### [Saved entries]
--------
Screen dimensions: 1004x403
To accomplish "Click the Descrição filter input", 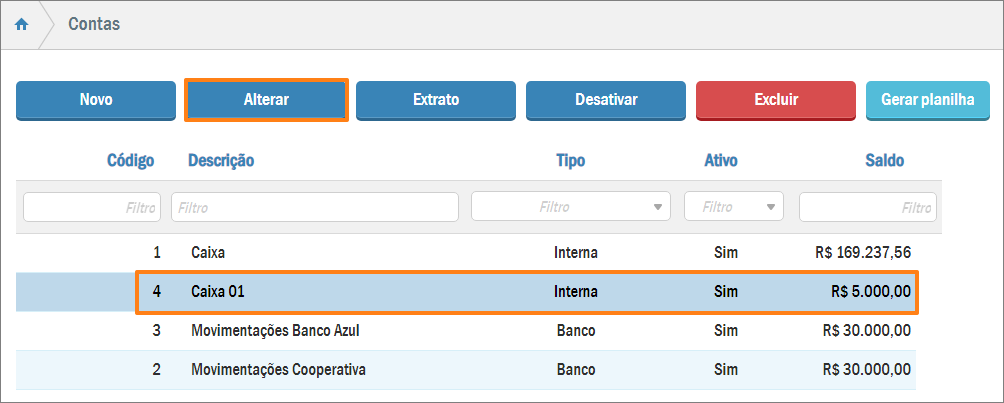I will point(315,207).
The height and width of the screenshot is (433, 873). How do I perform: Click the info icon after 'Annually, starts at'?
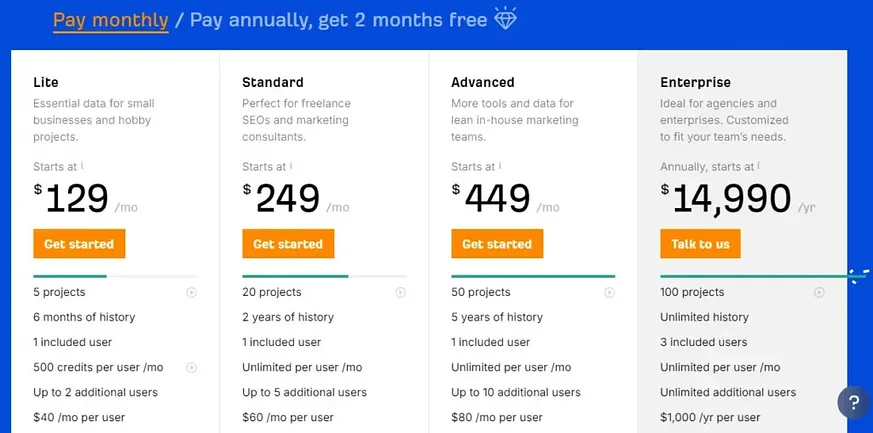pos(759,166)
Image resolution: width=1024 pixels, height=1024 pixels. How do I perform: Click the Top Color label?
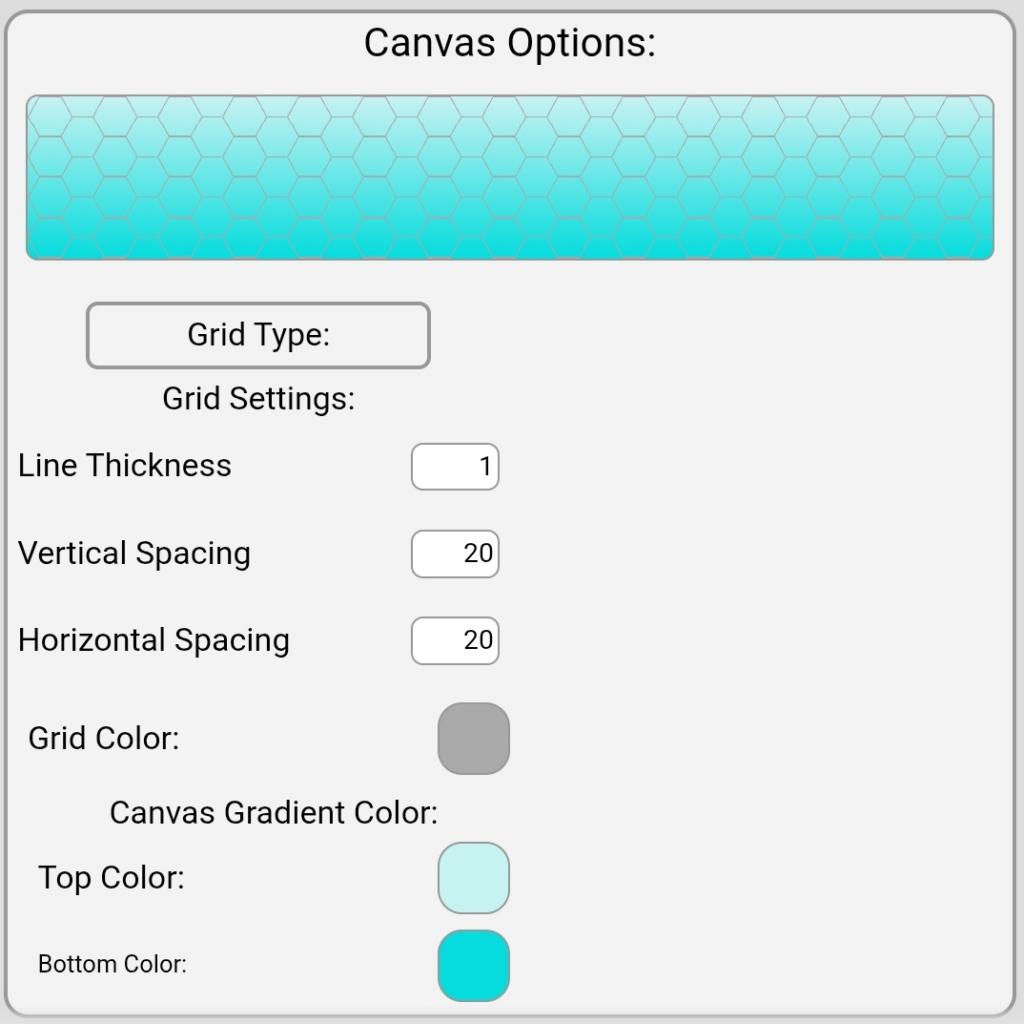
--------
### [Task goal]
I would like you to retype exactly the lines running from the one containing "The height and" to the last line of the entries, both included, leaving all pictures out.

### [Finished exercise]
The height and width of the screenshot is (433, 873). How do I perform: Click the info icon after 'Annually, starts at'?
pos(759,166)
Image resolution: width=1024 pixels, height=1024 pixels. How do I perform: Click the Top Color label?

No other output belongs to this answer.